BEGIN DOCUMENT SECTION

What is Multi-Factor Authentication (MFA)?
Multi-Factor Authentication (MFA) is a security mechanism that requires users to present two or more independent credentials from different categories to verify their identity. The three categories are: - Something you know: passwords, PINs, security questions. - Something you have: smart cards, hardware tokens (e.g., RSA SecurID), software tokens (e.g., Google Authenticator), mobile phone (SMS or phone call). - Something you are: biometrics (fingerprint, facial recognition, iris scan, voice recognition).
MFA is distinct from two-step verification (2SV), which may use two factors from the same category (e.g., password + security question). True MFA always uses at least two different categories.
Why MFA Exists
Passwords alone are vulnerable to phishing, brute-force attacks, credential stuffing, and keylogging. MFA mitigates these by adding a second layer that an attacker cannot easily obtain. Even if a password is stolen, the attacker still needs the second factor—something the user physically possesses or a biometric trait.
How MFA Works Internally
User initiates authentication: The user enters their username and password (first factor – knowledge).
Server validates first factor: The authentication server verifies the password against its database (e.g., Active Directory, LDAP). If valid, the server initiates the second factor challenge.
Second factor challenge: The server sends a challenge to the user's registered device or requests a biometric scan. For a time-based one-time password (TOTP), the server and the authenticator app share a secret key and the current time (usually 30-second intervals). The user enters the code displayed on their device.
Server validates second factor: The server computes the expected TOTP using the shared secret and the current time. If the user's input matches, the server grants access.
Session established: The server issues a session token (e.g., cookie, JWT) that the user's browser or application uses for subsequent requests.
Key Components, Values, Defaults, and Timers
TOTP (RFC 6238): Uses a shared secret and the current Unix time divided by a time step (default 30 seconds). The authenticator generates a 6-8 digit code.
HOTP (RFC 4226): Uses a shared secret and a moving counter that increments with each successful authentication. Counter values are synchronized between server and client.
SMS/Phone: The server generates a one-time code (usually 6 digits) and sends it via SMS or automated call. This is less secure due to SIM swapping and interception risks.
Push notifications: The server sends a push to a registered mobile app (e.g., Microsoft Authenticator). The user approves or denies the request. This uses asymmetric cryptography to sign the approval.
FIDO2/WebAuthn: Uses public-key cryptography. The device generates a key pair; the private key never leaves the device. The server stores the public key. Authentication involves a challenge-response protocol.
Biometrics: Fingerprint sensors use capacitive or ultrasonic scanning. Facial recognition (e.g., Windows Hello) uses infrared cameras to prevent photos. Iris scans use near-infrared light.
Configuration and Verification Commands
On Windows, MFA is often configured via Group Policy or Microsoft 365 admin center. For Azure AD MFA:
- Enable MFA per user: In Azure AD portal, go to Users > Multi-Factor Authentication > Select user > Enable.
- Conditional Access policies: Define policies that require MFA based on sign-in risk, location, device compliance, etc.
- Verification: Use Get-MsolUser -UserPrincipalName user@domain.com | Select-Object StrongAuthenticationRequirements in PowerShell to check MFA status.

END DOCUMENT SECTION
BEGIN DATA ROWS

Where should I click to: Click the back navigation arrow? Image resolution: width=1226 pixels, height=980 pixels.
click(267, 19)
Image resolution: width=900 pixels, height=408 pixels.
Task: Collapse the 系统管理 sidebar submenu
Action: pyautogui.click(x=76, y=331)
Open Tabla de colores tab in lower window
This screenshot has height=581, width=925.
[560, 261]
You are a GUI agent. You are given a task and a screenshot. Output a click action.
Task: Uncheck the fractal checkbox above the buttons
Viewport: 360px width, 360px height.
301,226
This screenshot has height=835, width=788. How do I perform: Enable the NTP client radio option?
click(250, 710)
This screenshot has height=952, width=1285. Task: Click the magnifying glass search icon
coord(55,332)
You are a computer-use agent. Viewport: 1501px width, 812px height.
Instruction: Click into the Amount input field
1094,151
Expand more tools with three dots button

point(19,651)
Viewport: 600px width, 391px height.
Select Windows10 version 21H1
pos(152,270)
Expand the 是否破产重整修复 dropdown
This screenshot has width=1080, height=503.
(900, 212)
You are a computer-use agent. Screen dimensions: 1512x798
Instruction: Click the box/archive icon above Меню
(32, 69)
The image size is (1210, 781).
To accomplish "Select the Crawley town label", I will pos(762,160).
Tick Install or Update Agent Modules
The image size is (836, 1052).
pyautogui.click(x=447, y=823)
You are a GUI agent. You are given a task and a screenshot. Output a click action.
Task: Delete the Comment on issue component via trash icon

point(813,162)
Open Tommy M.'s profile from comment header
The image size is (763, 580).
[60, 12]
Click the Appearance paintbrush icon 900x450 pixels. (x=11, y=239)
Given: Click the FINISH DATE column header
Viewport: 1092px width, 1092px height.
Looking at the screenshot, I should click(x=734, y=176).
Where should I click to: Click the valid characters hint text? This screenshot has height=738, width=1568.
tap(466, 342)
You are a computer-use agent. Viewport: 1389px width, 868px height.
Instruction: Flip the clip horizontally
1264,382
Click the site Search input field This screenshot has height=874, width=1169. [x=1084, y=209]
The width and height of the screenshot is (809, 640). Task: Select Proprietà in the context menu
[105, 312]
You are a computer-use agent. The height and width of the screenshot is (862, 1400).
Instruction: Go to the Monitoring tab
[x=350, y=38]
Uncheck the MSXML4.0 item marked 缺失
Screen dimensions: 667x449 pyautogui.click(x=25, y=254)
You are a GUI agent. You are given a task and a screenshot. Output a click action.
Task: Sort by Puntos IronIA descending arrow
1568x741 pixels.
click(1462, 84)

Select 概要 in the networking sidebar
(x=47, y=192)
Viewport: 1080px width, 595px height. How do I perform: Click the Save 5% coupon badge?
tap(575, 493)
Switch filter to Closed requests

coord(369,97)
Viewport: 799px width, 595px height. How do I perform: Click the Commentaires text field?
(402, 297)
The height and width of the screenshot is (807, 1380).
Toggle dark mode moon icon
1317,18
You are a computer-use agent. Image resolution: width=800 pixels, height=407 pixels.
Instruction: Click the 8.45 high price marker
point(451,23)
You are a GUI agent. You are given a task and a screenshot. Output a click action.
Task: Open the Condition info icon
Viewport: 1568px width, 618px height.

END DATA ROWS

REQUIRED TASKS:
A: Please answer these from the multi-factor authentication text, one per line:
(i) What default time step does TOTP use?
(ii) Which RFC defines HOTP?
(iii) What does facial recognition use to prevent photos?
B: Name every attack that the multi-factor authentication text says passwords alone are vulnerable to.

THE RESULTS:
A:
(i) 30 seconds
(ii) RFC 4226
(iii) Infrared cameras

B: Phishing, brute-force attacks, credential stuffing, keylogging